We initially developed the model as an exploratory simulation. We create a heterogeneous population of organisms with genome AaBb and place them randomly on the environment. We run the simulation until the population becomes homogenous, with all organisms either AABB or aabb. The simulation consistently converged to a point where either all organisms had genome AABB and were clustered around the peak, or all had genome aabb and we clustered around the valley. This behavior is consistent with models of genetic drift. As stated, this initial version of the simulation does not consider crossover.


Additions to Model

The current model presents a simulation of genetic drift in a population that spans a diverse landscape. Individual fitness is related to the genetic makeup of the organism, as well as its location on the landscape. We propose several extensions to the model in order to investigate additional phenomena. First, we will incorporate a realistic implementation of genetic recombination, which will allow us to examine the genetic drift of the population in a more detailed way. Next, we are interested in extending the fitness value to apply to mate selection as well as survival. We feel that this addition may allow us to observe different behavior in the simulation.

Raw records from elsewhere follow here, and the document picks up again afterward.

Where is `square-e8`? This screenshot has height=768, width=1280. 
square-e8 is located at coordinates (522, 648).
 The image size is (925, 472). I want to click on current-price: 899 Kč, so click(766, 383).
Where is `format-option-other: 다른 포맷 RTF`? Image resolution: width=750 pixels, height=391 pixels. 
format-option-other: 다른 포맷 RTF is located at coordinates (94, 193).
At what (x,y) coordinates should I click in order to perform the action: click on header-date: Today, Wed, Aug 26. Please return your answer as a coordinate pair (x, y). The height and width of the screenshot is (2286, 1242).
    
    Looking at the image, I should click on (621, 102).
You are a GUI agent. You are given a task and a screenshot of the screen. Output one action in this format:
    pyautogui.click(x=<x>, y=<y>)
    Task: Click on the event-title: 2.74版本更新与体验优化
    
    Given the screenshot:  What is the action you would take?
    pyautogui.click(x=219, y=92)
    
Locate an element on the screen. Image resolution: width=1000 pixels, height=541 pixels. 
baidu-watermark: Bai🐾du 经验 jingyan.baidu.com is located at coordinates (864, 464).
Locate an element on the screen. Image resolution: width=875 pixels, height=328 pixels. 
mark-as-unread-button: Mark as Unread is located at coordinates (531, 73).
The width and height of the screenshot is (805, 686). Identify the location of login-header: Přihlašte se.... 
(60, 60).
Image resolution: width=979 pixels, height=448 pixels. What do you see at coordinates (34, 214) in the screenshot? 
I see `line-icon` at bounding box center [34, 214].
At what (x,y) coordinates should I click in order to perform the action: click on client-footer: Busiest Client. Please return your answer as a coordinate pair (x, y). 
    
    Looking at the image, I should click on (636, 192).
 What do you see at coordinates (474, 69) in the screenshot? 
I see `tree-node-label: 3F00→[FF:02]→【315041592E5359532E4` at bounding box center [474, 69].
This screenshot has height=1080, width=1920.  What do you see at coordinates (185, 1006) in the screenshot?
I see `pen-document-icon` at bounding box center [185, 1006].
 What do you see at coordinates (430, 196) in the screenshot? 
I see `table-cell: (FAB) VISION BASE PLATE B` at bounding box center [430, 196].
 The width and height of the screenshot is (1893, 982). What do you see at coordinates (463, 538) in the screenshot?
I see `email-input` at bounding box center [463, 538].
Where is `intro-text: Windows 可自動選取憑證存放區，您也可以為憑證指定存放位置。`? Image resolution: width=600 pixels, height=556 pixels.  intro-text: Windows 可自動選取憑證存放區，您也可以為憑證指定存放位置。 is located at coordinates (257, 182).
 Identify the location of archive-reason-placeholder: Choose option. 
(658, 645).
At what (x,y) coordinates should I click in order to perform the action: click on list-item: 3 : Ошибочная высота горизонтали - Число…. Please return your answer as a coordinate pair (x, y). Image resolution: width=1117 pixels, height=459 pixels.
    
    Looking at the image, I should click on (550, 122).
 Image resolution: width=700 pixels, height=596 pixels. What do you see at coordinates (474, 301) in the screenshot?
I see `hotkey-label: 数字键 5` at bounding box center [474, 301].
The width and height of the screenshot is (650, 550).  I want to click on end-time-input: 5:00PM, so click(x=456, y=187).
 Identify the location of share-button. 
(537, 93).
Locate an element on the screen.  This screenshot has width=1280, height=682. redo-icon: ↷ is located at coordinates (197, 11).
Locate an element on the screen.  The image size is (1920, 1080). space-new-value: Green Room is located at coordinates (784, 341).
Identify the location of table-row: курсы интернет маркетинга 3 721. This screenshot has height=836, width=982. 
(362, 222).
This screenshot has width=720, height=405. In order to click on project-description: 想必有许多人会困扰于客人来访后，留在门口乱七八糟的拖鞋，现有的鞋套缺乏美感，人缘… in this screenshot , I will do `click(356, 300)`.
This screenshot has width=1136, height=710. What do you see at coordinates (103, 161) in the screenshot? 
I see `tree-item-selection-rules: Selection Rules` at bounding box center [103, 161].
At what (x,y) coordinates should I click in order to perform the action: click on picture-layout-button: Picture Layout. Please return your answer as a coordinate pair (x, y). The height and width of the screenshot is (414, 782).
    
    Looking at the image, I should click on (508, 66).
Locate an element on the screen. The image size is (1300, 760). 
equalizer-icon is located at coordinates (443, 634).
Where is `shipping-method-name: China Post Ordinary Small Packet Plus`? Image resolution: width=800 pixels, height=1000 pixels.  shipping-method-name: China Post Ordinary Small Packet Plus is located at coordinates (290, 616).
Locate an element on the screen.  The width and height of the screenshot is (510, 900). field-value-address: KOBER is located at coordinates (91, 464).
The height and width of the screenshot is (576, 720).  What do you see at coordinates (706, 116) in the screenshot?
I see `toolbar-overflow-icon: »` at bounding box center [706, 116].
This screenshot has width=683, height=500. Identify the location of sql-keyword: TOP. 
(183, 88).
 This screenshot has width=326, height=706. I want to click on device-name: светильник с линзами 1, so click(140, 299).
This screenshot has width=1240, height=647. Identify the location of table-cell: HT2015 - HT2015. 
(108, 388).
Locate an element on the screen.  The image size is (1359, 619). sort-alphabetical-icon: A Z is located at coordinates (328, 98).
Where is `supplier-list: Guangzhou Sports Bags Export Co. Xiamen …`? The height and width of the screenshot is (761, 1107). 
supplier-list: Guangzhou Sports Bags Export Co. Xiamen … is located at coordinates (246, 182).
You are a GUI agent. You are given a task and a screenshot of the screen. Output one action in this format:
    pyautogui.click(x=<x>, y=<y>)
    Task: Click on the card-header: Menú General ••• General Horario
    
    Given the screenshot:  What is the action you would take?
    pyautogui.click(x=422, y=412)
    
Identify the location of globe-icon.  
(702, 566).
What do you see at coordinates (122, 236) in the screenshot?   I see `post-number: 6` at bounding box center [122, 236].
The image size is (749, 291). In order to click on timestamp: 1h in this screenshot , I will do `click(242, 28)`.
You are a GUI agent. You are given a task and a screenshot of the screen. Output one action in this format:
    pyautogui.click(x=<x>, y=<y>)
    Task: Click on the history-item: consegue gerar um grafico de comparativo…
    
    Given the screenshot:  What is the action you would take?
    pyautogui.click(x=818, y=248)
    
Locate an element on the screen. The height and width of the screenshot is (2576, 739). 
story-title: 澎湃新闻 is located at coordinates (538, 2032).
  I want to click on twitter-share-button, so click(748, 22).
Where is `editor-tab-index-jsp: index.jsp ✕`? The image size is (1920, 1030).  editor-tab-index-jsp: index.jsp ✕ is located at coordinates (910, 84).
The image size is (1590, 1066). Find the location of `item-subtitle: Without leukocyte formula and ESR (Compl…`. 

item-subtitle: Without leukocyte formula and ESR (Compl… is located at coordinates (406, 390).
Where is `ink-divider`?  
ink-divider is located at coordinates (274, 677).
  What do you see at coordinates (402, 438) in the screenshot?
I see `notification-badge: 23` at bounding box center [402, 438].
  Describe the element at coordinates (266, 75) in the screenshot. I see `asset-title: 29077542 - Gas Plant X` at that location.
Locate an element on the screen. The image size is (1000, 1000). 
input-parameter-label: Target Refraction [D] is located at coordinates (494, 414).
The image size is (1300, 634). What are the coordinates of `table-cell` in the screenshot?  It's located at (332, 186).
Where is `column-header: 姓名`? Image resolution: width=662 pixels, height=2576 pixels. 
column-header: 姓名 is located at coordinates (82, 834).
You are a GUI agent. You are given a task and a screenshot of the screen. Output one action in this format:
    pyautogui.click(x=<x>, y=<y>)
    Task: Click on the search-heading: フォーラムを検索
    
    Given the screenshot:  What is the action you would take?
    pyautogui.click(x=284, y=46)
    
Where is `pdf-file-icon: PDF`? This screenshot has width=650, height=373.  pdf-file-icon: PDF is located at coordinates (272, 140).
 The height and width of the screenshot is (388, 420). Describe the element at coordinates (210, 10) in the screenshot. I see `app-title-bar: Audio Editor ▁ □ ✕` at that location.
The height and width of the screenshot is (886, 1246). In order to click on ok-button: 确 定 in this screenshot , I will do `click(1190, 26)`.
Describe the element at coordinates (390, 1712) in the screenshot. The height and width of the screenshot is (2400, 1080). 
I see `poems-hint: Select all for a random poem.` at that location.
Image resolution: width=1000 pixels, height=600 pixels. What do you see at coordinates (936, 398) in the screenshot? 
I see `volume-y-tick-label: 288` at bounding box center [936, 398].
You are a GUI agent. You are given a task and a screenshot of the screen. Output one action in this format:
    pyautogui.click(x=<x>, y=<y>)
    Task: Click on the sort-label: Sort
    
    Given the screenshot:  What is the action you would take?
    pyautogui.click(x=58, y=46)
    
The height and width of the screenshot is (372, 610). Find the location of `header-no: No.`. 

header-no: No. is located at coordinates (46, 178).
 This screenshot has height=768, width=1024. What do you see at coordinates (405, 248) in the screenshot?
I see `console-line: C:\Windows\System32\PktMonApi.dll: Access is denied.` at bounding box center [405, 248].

Following the tenets of pattern-based modeling, we seek to implement the simplest patterns that incorporate these behaviors. In order to explore the essential patterns that contribute to sympatric speciation, we will implement recombination first, then fitness-based mating. Should the additions of these patterns not yield the expected results, we will look into adding a modification to fitness to prevent the colony from clumping together, or adding a delay before sexual maturity.

We have done some investigation into incorporating genetic recombination. Initial results from implementing recombination have been interesting. Unlike the simplistic simulation, the population does not converge to a pure dominant or recessive genotype, but seems to be driven towards either aaBB or AAbb, with the population gathering in areas of median elevation. These results are a bit puzzling and we are re-evaluating the simulation.